The cascading waters glisten in the morning sun, and a gentle breeze sprays tiny droplets of water on my face as I stand before the awe-inspiring beauty of the blue waterfalls of Agua Azul. It’s 8 AM in the morning. I just reached here after one hour of peddling through the forest. But, all the hassle has been worth it.
Despite all the noise and action of the running waters, everything seems quiet and still. The calmness is overwhelming. When Neruda wrote his famous “Keeping Quiet,” I am sure he must have been struck by this very tranquil beauty of nature, somewhere in the shadows of these waterfalls.
Where is Agua Azul
Agua Azul is a series of waterfalls on the Xanil River in Southern Mexico’s Chiapas rainforest. It’s one of the most popular tourist spots in the region.

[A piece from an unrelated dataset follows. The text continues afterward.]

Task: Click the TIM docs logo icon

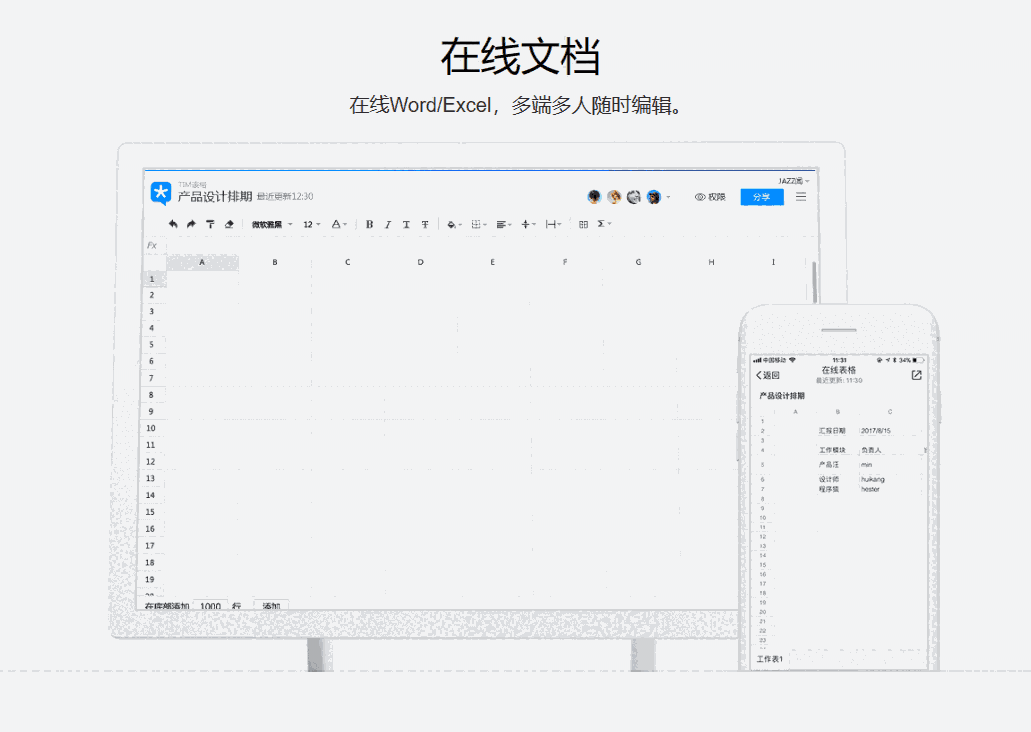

The waterfalls consist of several cataracts following one after the other when you look at the top of the sequence of cascades. The larger cataracts seem just as high as 20 feet or so. Along with the distance, the water descends into 2 different streams, forming small islands in the middle.
The waterfalls see quite a hustle and bustle on a regular day. I am told, the rush of people gets a bit too much. Yet on the day, I reach the waterfalls, there are only a few visitors.
I see faces from all over the world, awestruck by the serenity of the surroundings. An Asian family of four is busy making memories for the rest of their life. An English couple is enjoying the scene, calmly sitting on aside. A lone African traveler is about to start painting his next masterpiece.
My thoughts begin wandering…The image of waterfalls slowly begins to fade in front of my eyes. And I get lost in the moment.
The Possibilities of Life
In such a big world, I could have been somewhere else. I could have become someone else. However, I find myself here in the company of the Agua Azul waterfalls. Of all the possibilities life could offer, I ended up taking this “less traveled” route.
Like my father, I might have busted my socks off, running from pillar to post in a repetitious nine to five. Or I could have continued to be a high school teacher. I could have carved myself a nice career, settled down with the love of my life, raised a family, and lived happily ever after. I could have raised a family – like every other regular human being.
Or I could have lost both of my legs in an accident had I not seen the approaching car when I was dozing off near a busy street as a child.
Or the love of my life could have accepted my proposal to get married and settle down in my hometown…never finding any motivation to leave my hometown and go see all the places I saw in these years.
Or I could have canceled my trip to Mexico after COVID struck and closed the borders all over the world.
So many possibilities… And yet I followed the path, to be at this very moment, at this very place, to see the shimmering waterfalls of Agua Azul?
Who would have thought a small-town boy from a far-off town of Pakistan will once be standing before these dazzling waters?
The Direction of Life
Just like a river takes several different routes, we follow several different paths after being born while cascading our way down to the ocean we call death.
Flowing water in the river has no idea where it is going or why. Melting snow on the mountain tops cares less about where it ends up. The calming breeze never craves a career path to follow for the rest of its life. Everything in nature just does what it does. Water flows, snow melts, and the morning breeze makes our day without any effort.
Likewise, standing in front of the blue waters of the Agua Azul, I ponder over my place in nature. I don’t know why I am doing what I am doing. I don’t know whether the decision to spend half of my life getting an education was a good one if all I ever wanted were to live on the dusty roads in distant corners of the world. I don’t know what purpose my travels serve.
But, somehow, a bike, a camera, and some Japanese camping equipment changed my life. Just like a river, a flake of snow and morning breeze, I kept on following my path, bouncing off of a myriad of other things, unaware of where the road took me or what the future held for me. I just know that traveling to distant places, meeting strangers, and spending some time in the wild, rejuvenates my energies. I just know that traveling makes me happy.
Sure it’s an uncertain path, but I never for a second regret taking it. I am just wondering how it all started and where it will lead me to? Who animal species will I meet next? What places will I see next? What tantalizing tastes will I try on my next adventure? And most of all, what kind of people will I meet next? Whether they will be as courteous and kind as I met on y previous adventures?
I don’t know the answers to all of these questions. Honestly, I don’t really want to know their answers as I don’t really care about them. I just know that traveling makes me happy. I just know that meeting new places, trying new tastes and sights like the Agua Azul waterfall rejuvenates my soul.
And That means one thing…
I will continue going on new adventures.
Just like the water isn’t afraid to jump off the heights or where waves take it because all it wants is to flow, why should you and I be scared of what comes next if all we’ve ever wanted is to live?